YOUR TASK:
The answer is the line with "Viewport: 1568px width, 751px height." and every line after it to the end of the listing, retyped exactly. Pictures do not belong in it.

ENTRIES SUPPLIED:
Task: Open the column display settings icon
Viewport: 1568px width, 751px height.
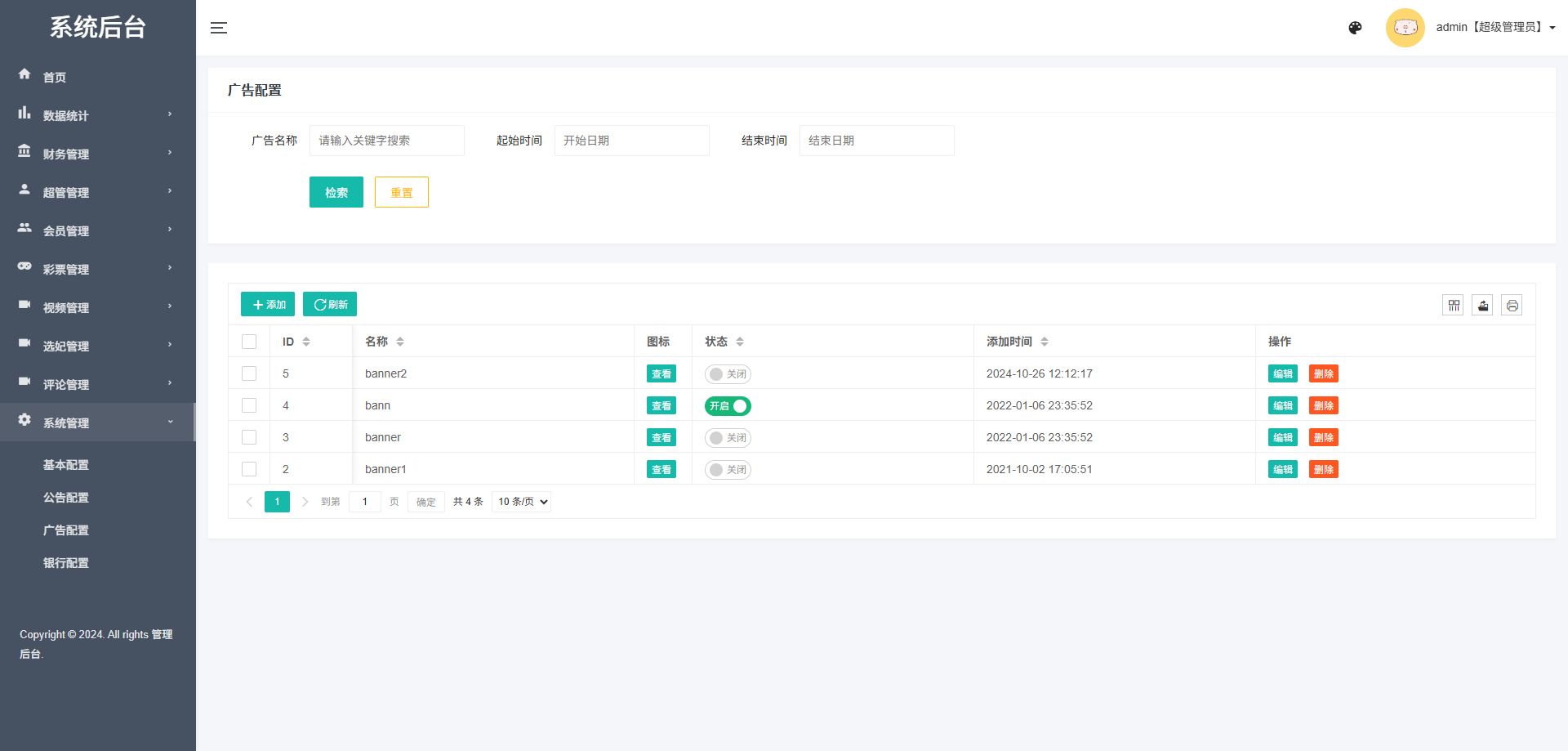Action: pyautogui.click(x=1454, y=304)
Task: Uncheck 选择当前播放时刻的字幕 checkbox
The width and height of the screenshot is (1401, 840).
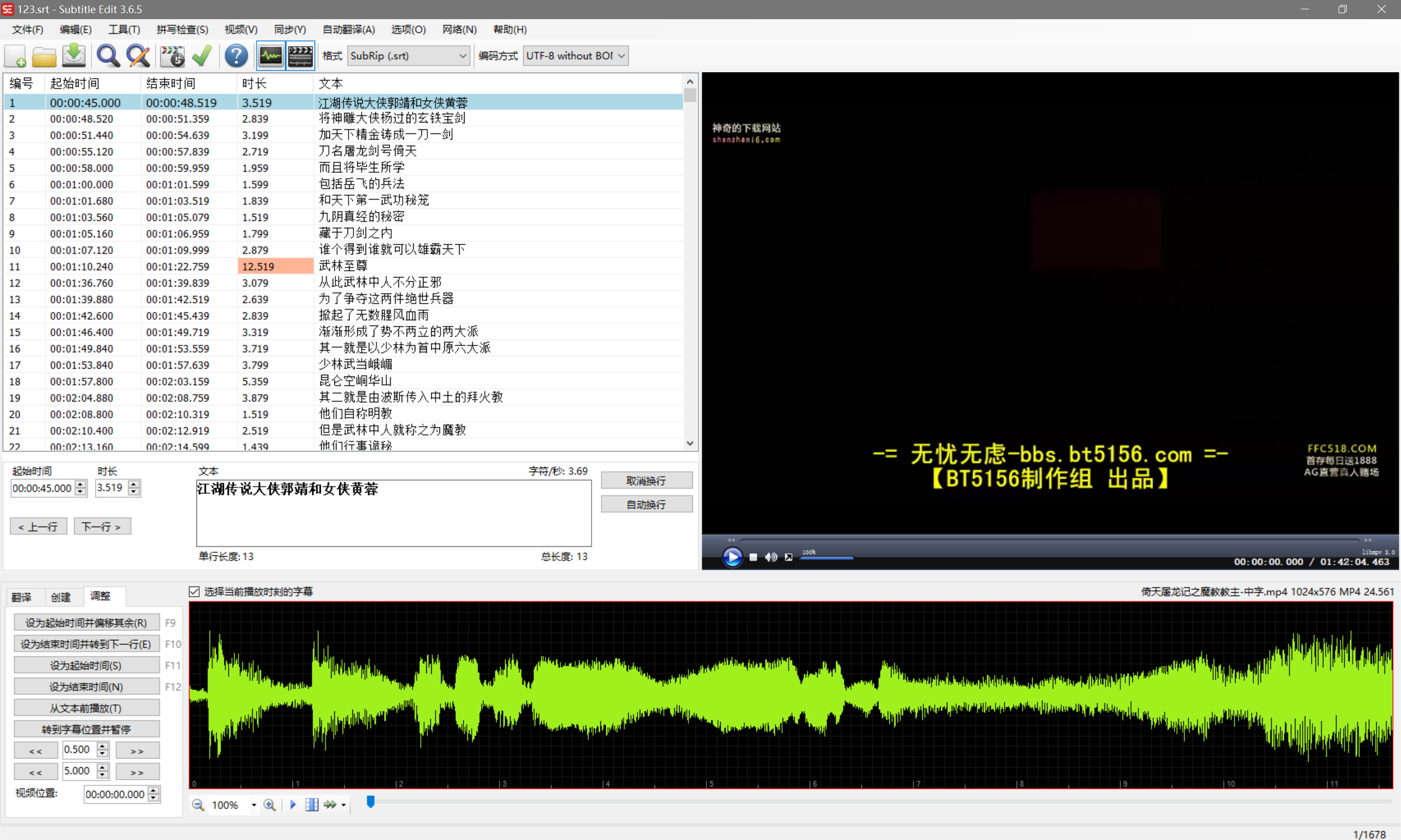Action: tap(194, 592)
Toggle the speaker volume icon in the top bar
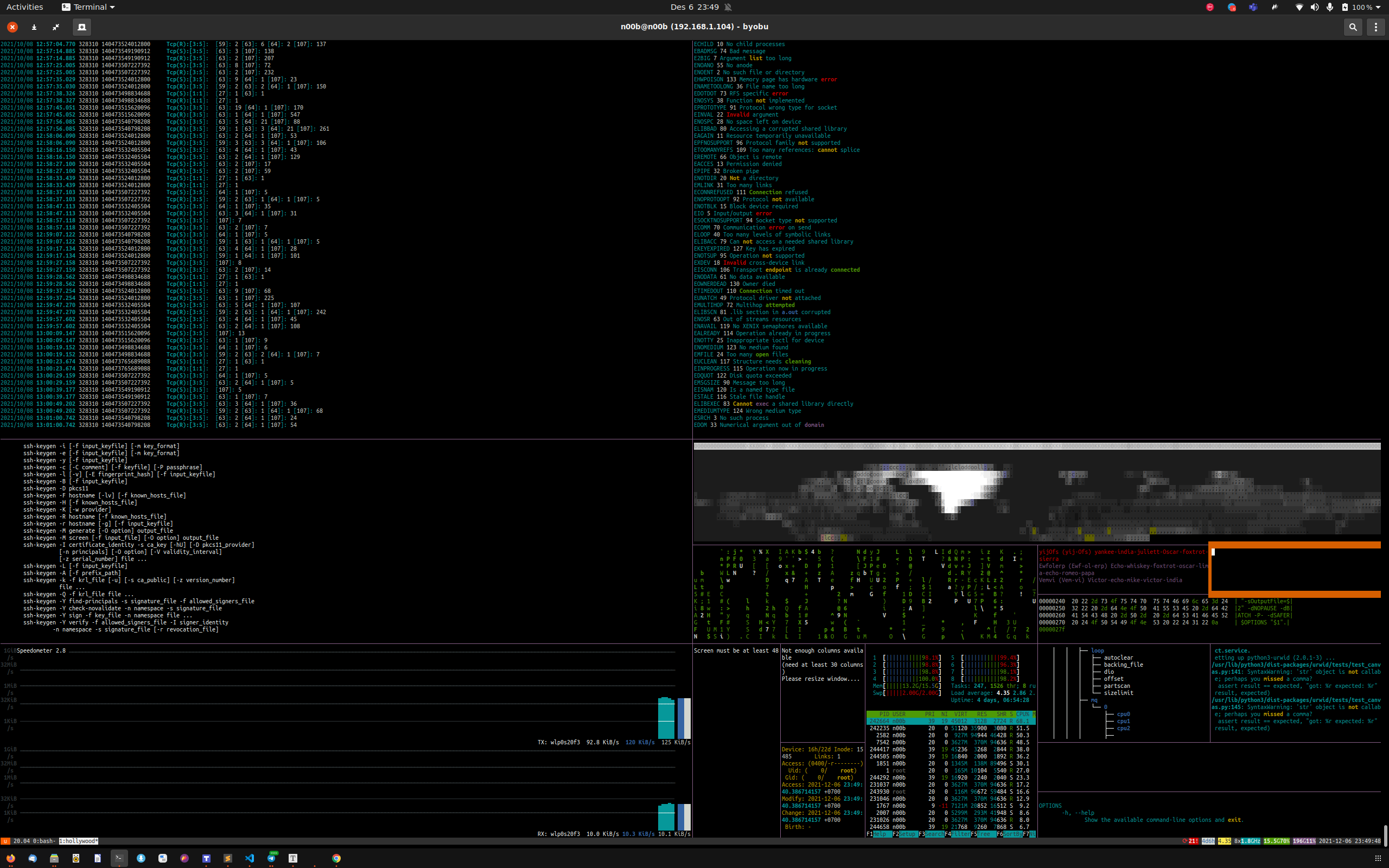This screenshot has width=1389, height=868. point(1314,7)
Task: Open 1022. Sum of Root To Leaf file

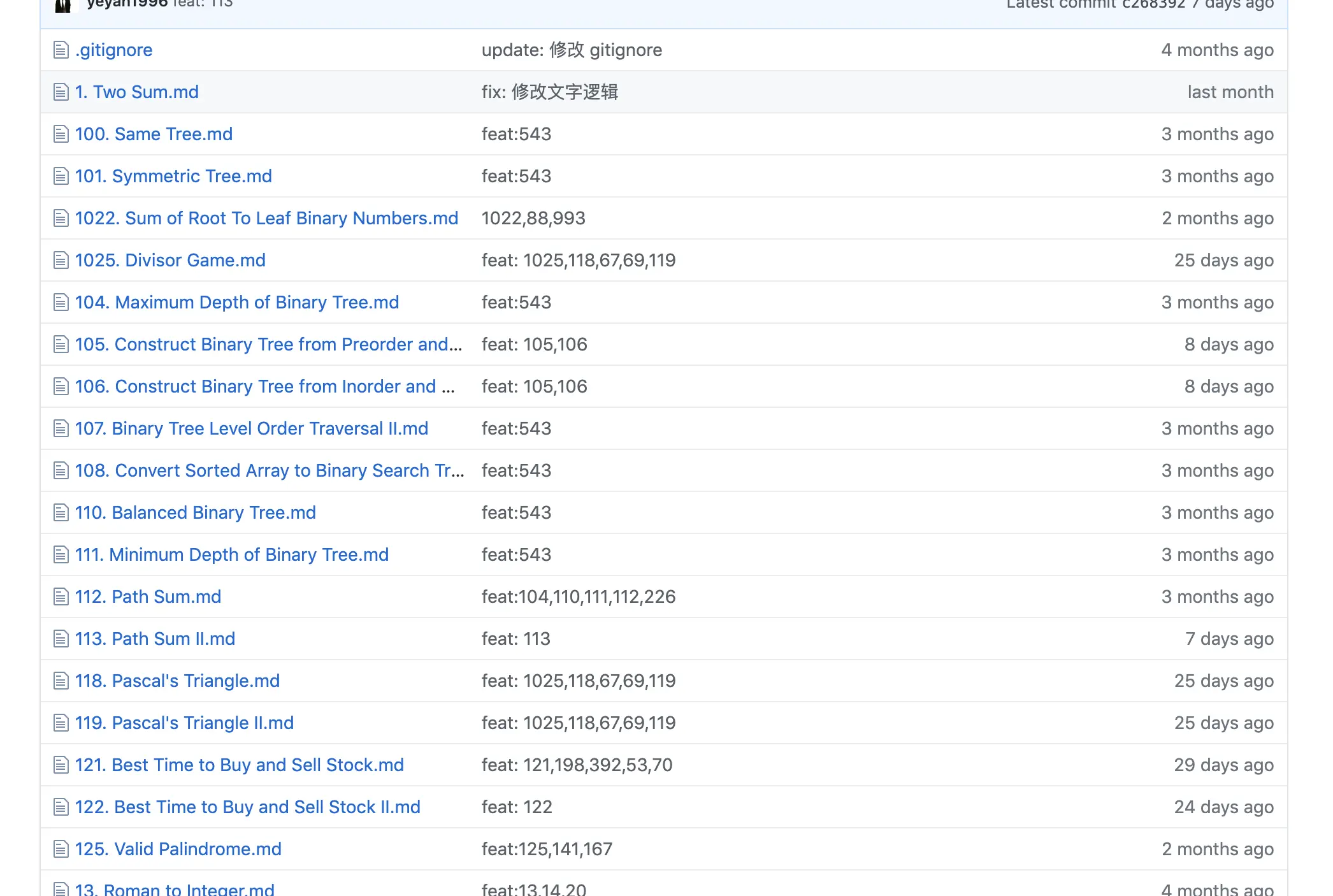Action: pyautogui.click(x=266, y=218)
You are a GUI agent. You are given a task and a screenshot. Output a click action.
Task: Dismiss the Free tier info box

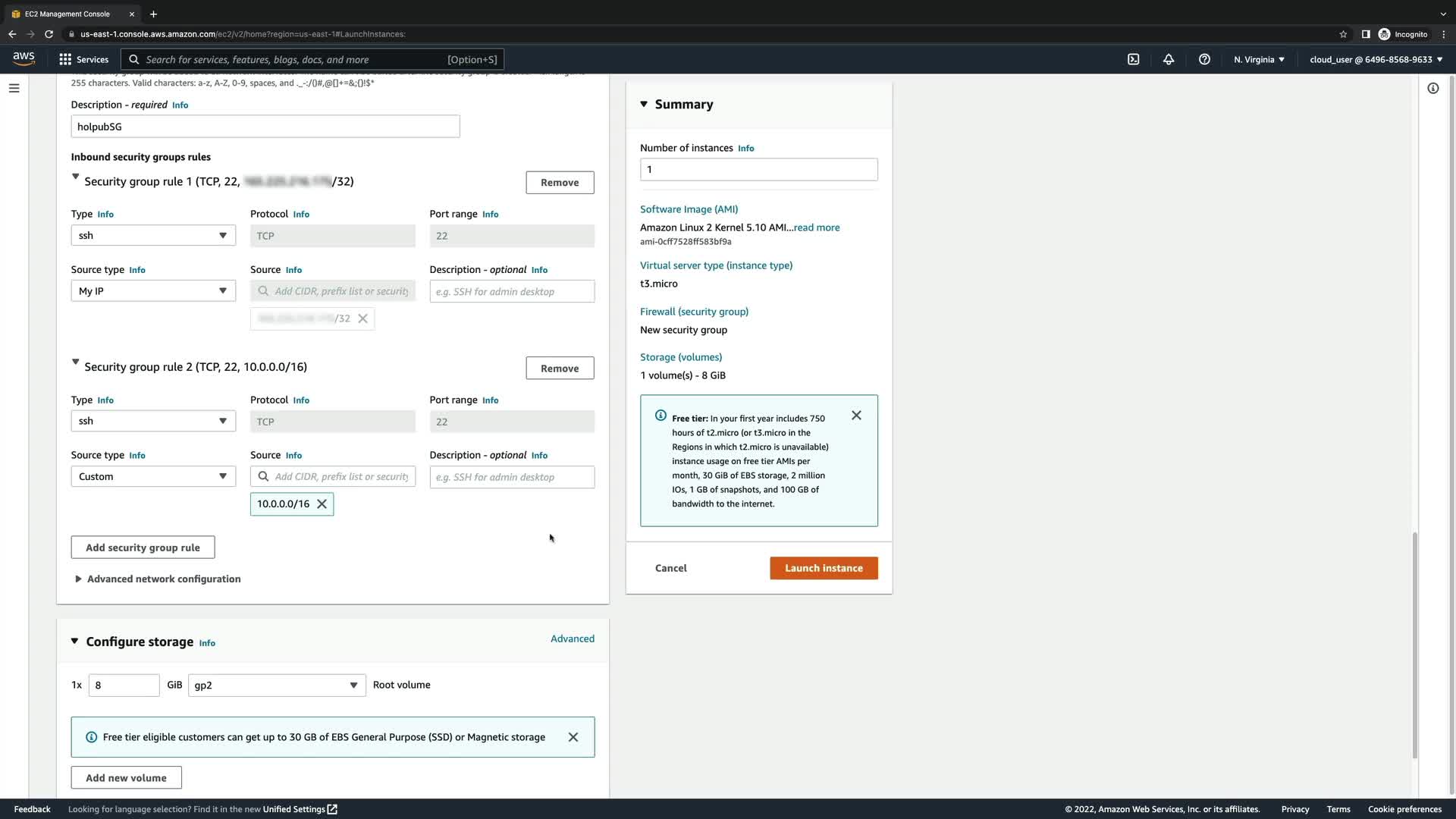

SOLUTION TO THE PROBLEM:
Viewport: 1568px width, 751px height.
Action: pyautogui.click(x=1454, y=304)
Task: Uncheck 选择当前播放时刻的字幕 checkbox
The width and height of the screenshot is (1401, 840).
Action: tap(194, 592)
Toggle the speaker volume icon in the top bar
This screenshot has width=1389, height=868. point(1314,7)
Task: Open 1022. Sum of Root To Leaf file

Action: pyautogui.click(x=266, y=218)
You are a GUI agent. You are given a task and a screenshot. Output a click action.
Task: Dismiss the Free tier info box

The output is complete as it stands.